[Screenshot grounding data]
+++
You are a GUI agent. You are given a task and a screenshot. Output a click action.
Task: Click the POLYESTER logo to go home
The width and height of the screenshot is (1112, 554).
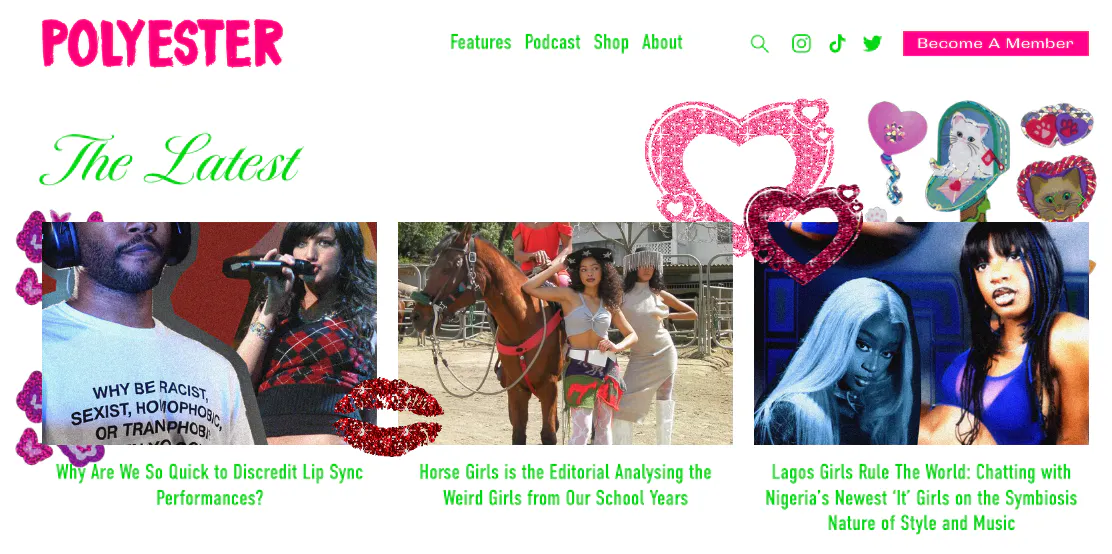coord(162,43)
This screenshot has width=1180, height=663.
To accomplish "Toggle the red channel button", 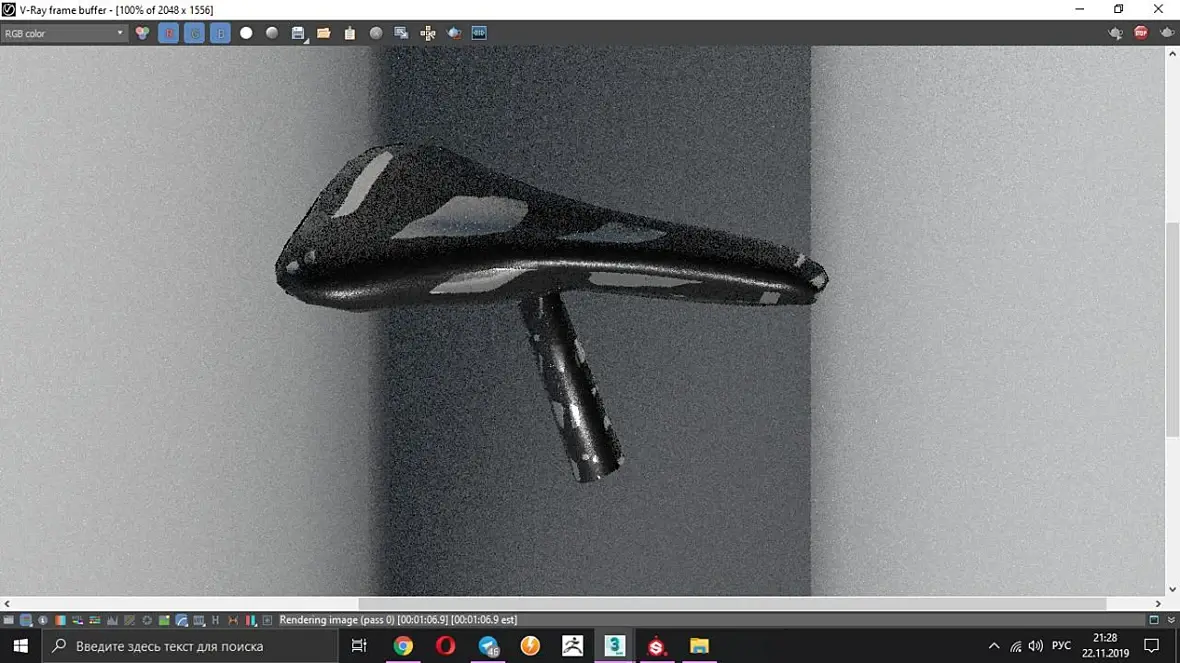I will click(169, 33).
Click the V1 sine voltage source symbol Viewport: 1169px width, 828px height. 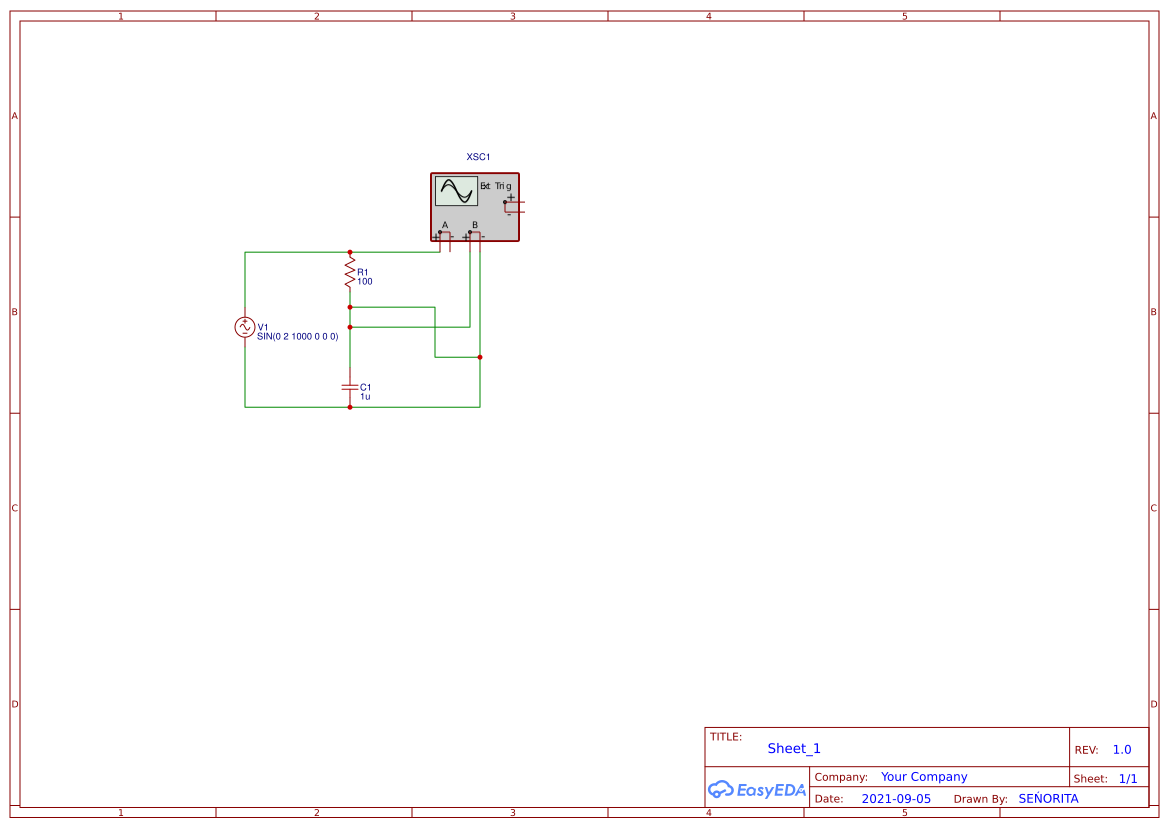(245, 326)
+++
» What to produce
Go from the first line of the data above to the line containing "This screenshot has width=1180, height=663." and retype exactly those lines, both included, but none of the pictures.

» Completed exercise
You are a GUI agent. You are given a task and a screenshot. Output a click action.
Task: Click the POLYESTER logo to go home
The width and height of the screenshot is (1112, 554).
coord(162,43)
This screenshot has width=1180, height=663.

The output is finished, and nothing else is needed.